§ **About this task**
What you return should be only the lines in the entries below between the one holding "Viewport: 1568px width, 731px height." and the one holding "Open the 美团贴贴 trademark image at top left", ends included, with every picture left out.

§ **Source material**
--

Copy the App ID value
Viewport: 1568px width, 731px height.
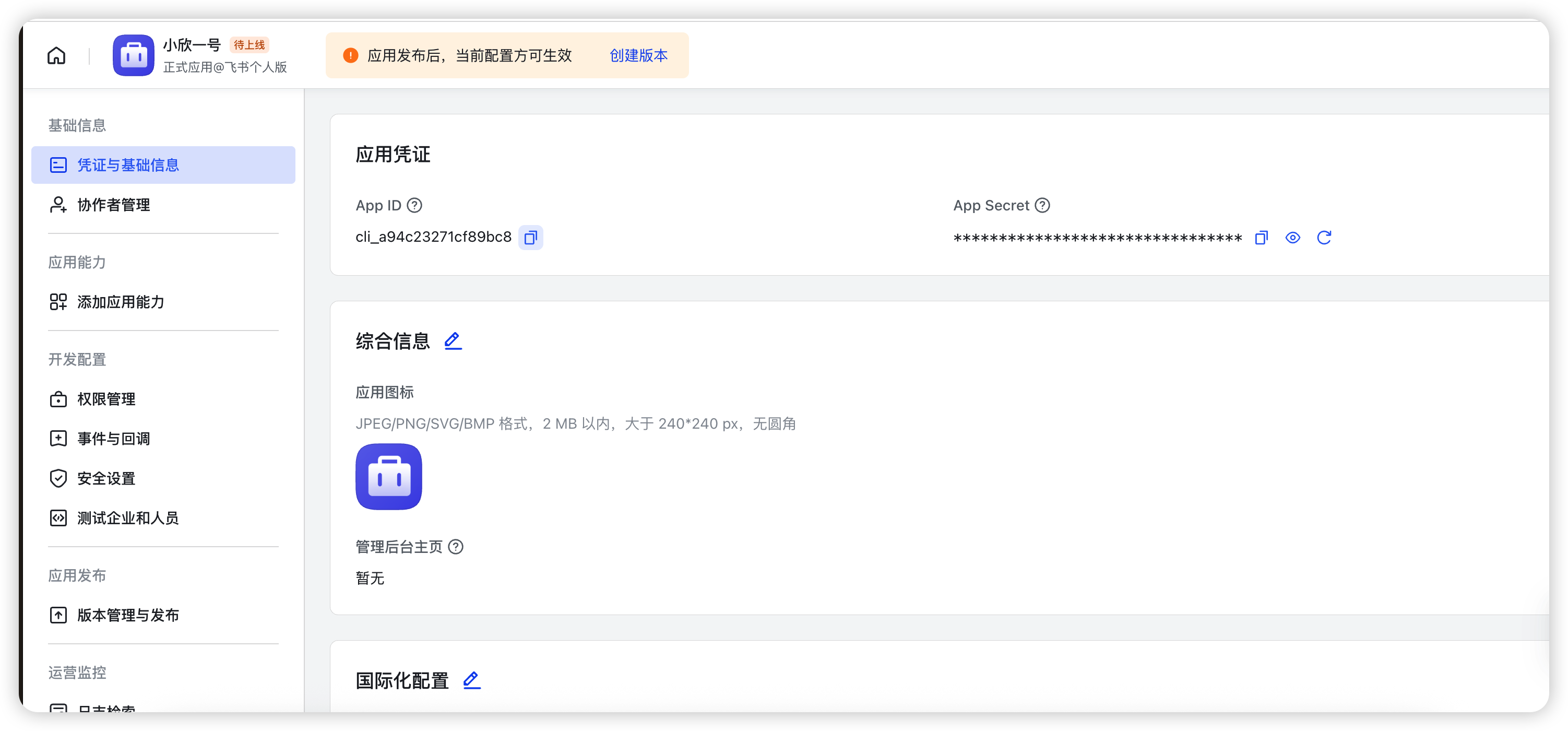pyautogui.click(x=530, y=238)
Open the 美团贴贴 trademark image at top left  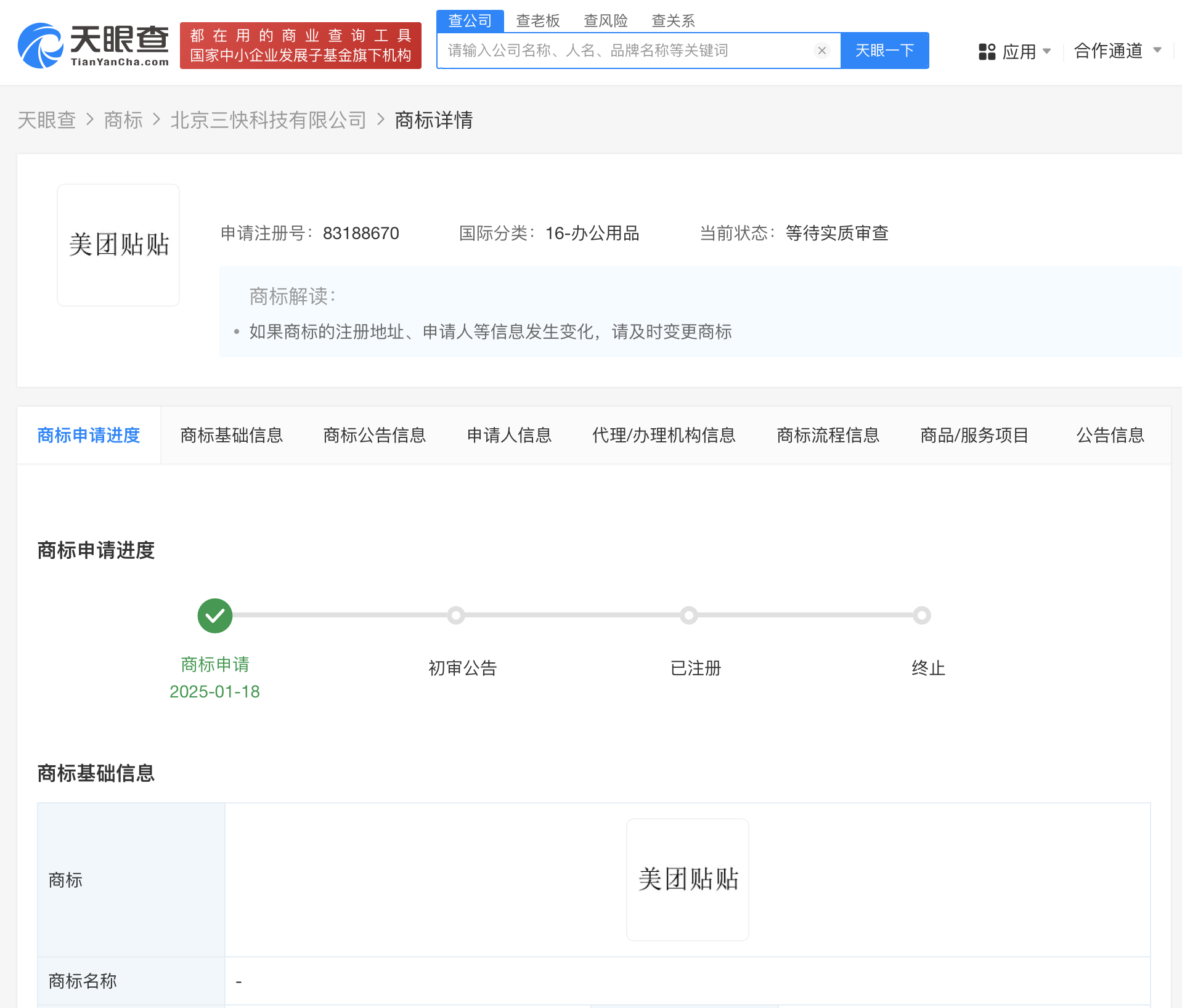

--

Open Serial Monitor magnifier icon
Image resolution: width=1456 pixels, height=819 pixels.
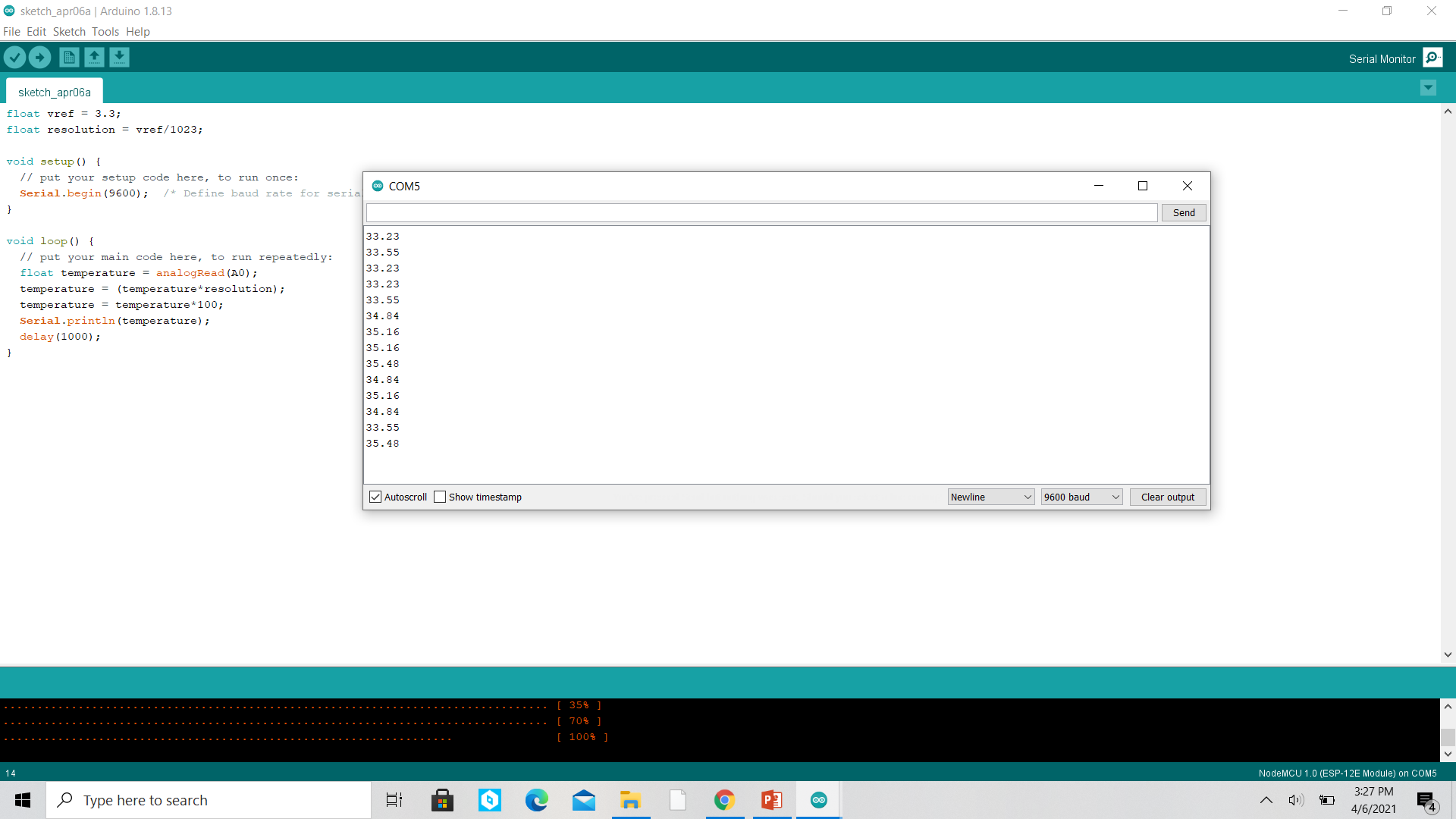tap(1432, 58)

--

§ **Exercise output**
Viewport: 1568px width, 731px height.
pyautogui.click(x=530, y=238)
Open the 美团贴贴 trademark image at top left  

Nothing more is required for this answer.